===== DATA FOR THIS TASK =====

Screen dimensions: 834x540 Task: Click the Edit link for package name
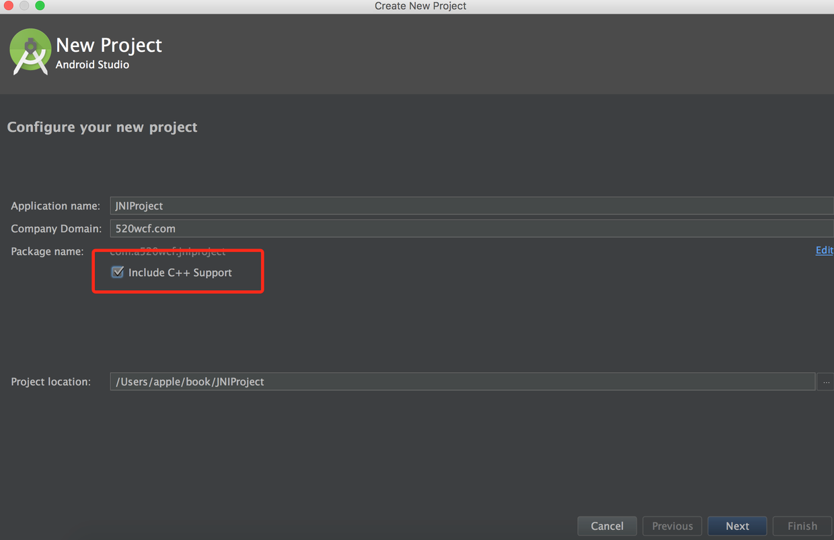click(824, 250)
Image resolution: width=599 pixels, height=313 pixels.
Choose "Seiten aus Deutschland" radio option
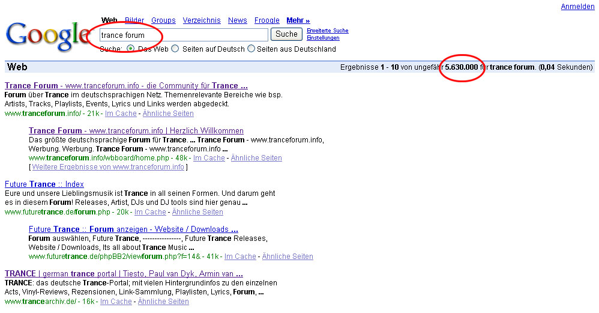point(251,49)
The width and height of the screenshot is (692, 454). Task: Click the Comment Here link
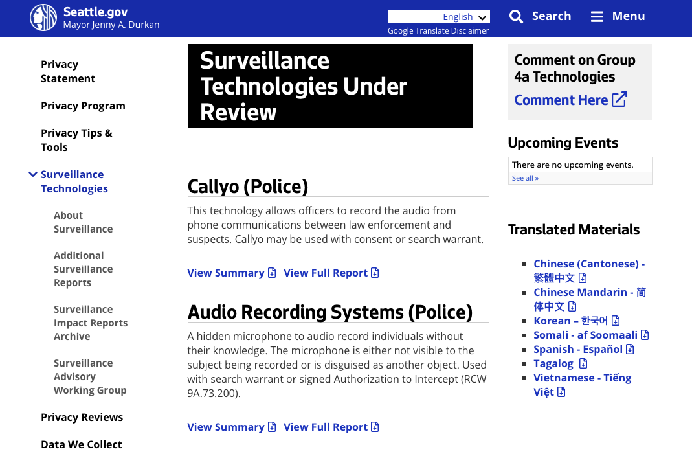(x=561, y=100)
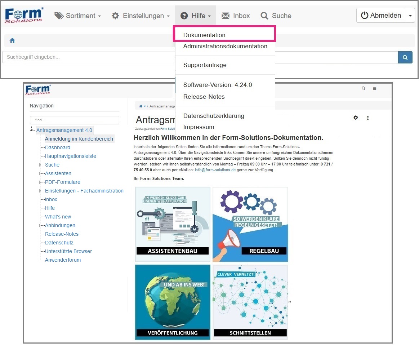
Task: Click the gear icon beside page title
Action: [x=356, y=118]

=====

TRY IT -
From the line that holds "The width and" down to the last line of the material above, every line is to be copied exactly, both ends included; pictures are to be omitted.

PROBLEM SOLUTION -
The width and height of the screenshot is (692, 454). Task: Click the Comment Here link
(x=561, y=100)
Task: Click the gear icon beside page title
Action: [x=356, y=118]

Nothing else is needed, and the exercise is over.